Matin du 3 novembre 2017. Le premier défi a été de monter dans ce train que je prenais tous les matins pour aller au bureau. J’avais besoin de retrouver mes collègues, et c’était l’anniversaire de l’une d’elle, Lauriane, alors j’ai pensé à elles et j’ai pris ce train, la mort dans l’âme. Je me rappelle du vide intersidéral, ce vide palpable qui tord les tripes. Et puis ce silence de mort dans le bureau, littéralement. TRAUMA. L’atmosphère était tellement pesante. Travailler m’était devenu impossible par moments car le silence m’écrasait et tout ce que j’entendais étaient mes pensées envahissantes dont notamment celle-ci : est-ce qu’ils ont vu leur mort arriver lorsque ce train a foncé sur eux ?

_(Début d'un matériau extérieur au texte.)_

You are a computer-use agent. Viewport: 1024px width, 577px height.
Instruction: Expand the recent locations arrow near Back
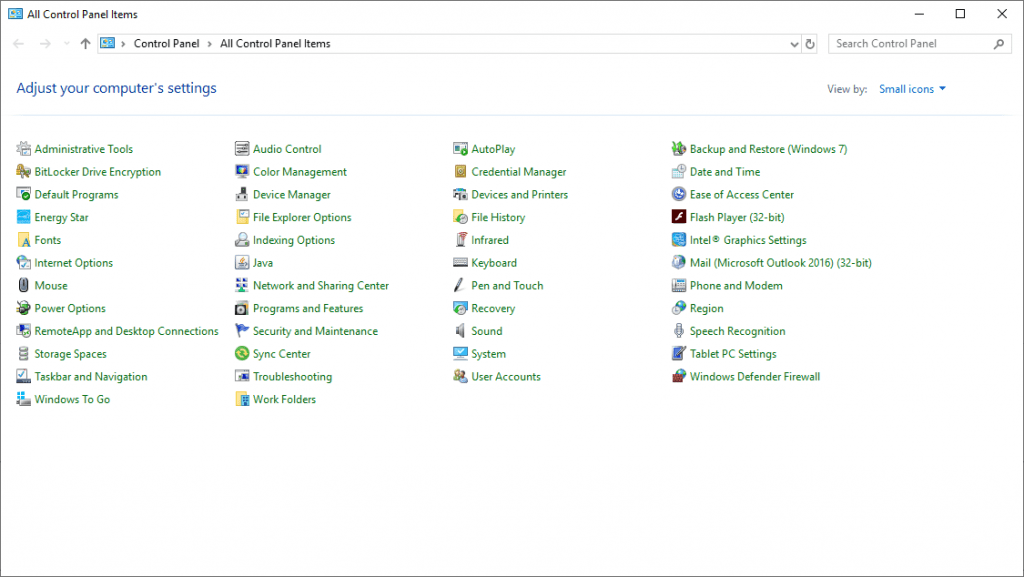pyautogui.click(x=67, y=44)
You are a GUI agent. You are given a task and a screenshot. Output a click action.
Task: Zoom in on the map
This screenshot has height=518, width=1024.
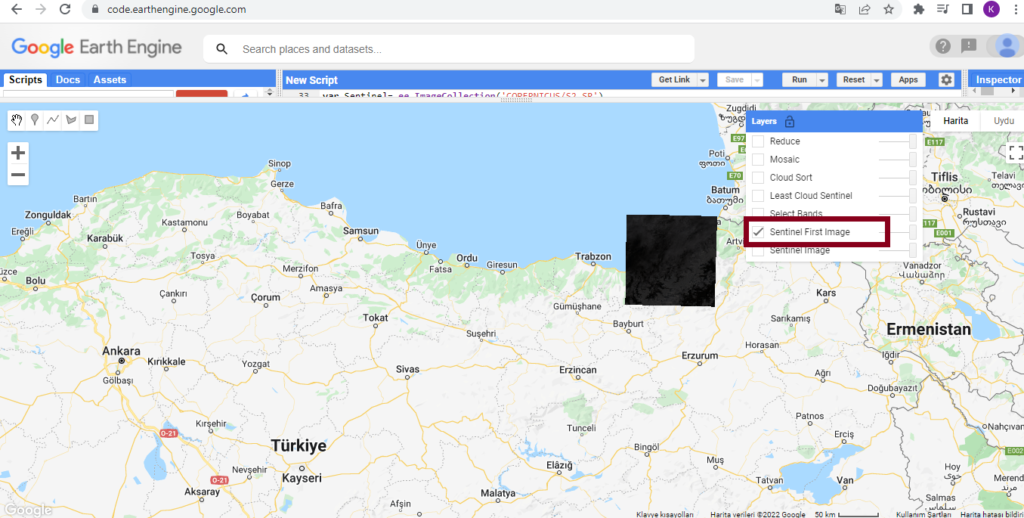18,152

Je me rappelle comme on s’était barricadées dans nos bureaux, et cette affiche manuscrite que ma collègue Nat avait placardée sur la porte d’entrée pour annoncer notre fermeture exceptionnelle à durée indéterminée. Je me rappelle avoir entendu les journalistes tambouriner sur cette porte en bois massive et des passants échanger sur le drame qui venait nous toucher. TRAUMA. On tournait en rond dans ce bureau, et les messages de soutien affluaient de partout. On encaissait sans cesse. On était amputées d’une de nos membres mais toujours soudées pour faire face à la douleur ensemble. Solidarité et sororité salvatrices.

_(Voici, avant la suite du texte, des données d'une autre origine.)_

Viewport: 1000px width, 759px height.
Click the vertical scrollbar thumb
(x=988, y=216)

Jeudi 16 novembre. J’assiste à ce triple enterrement dans une salle des fêtes réaménagée avec environ 800 personnes, on a été placées au premier rang devant les 3 cercueils. TRAUMA. Là, je crois que j’ai définitivement dépersonnalisé. Mon âme a quitté mon corps. J’étais là physiquement mais la douleur était si grande que mon subconscient s’est mis en pause. Quelques jours plus tard, réception du courrier interne au bureau. J’ouvre un sachet qui contient le téléphone pro de Virginie avec l’écran brisé. C’était un des seuls objets quasi-intacts récupéré par les secours sur les lieux de l’accident. TRAUMA. Ce téléphone avec sa coque colorée qu’elle ne quittait jamais et avec lequel elle nous avait appelé 2 heures avant son accident pour boucler un dernier dossier depuis son lieu de vacances. Ce téléphone nous était revenu, mais pas elle, nous laissant dans l’incompréhension et le déni.
Il y a maintenant 5 ans qu’elle a quitté ce monde, avec son mari et son fils. Elle était ma directrice, ma manager, ma binôme, ma collègue, 7h par jour pendant 3 ans.
J’ai connu un état de sidération, trauma et PTSD (Stress Post-Traumatique). Je menais une vie robotique, je dormais peu et traînais au bureau de 8h à 20h. Je n’arrivais plus à être chez moi. Je n’arrivais plus à être dans la vraie vie qui courait au dehors. Je me raccrochais au travail et aux collègues. Un mois après l’accident, le 9 décembre, grâce à l’aide d’un psychologue qui nous avait été envoyé dans le cadre d’une pseudo cellule psy de crise, j’ai pu doucement sortir de cet état, et je me suis doucement reconnecté à ma vie.
Et puis le 31 décembre, j’ai passé la dernière soirée de l’année avec une de mes meilleures amies devant un sublime coucher de soleil au pied de la montagne. Pour la première fois depuis 2 mois j’ai ressenti la paix. Je me disais qu’elle est partie tragiquement mais en paix, car chaque jour elle vivait sa vie intensément. Ce soir-là mes pensées se sont éclairées, et j’ai décidé de démissionner et de réaliser un de mes plus grands rêves (faire un PVT en Nouvelle Zélande) ressentant comme une urgence soudaine de vivre ma vie.
Je vis encore des moments de PTSD aujourd’hui. Il m’arrive encore de cauchemarder et d’avoir des crises d’angoisse en traversant la voie ferrée. Sûrement des séquelles de ce trauma toujours ancré bien qu’apaisé. J’ai voulu écrire cet article sous l’angle du trauma, pour libérer la parole sur ce sujet. J’ai évidemment une grande pensée pour les familles et proches de Virginie, Jonathan, Evan.
Si vous lisez ceci et que vous être entrain de process un trauma, ne restez pas seul.e, parlez, écrivez, pleurez, criez, autant et aussi longtemps qu’il le faudra. Chaque fois que vous parlerez, votre cœur sera un peu plus léger. Vibrez, vivez, chaque instant intensément, la vie ne nous offrira pas toujours des lendemains.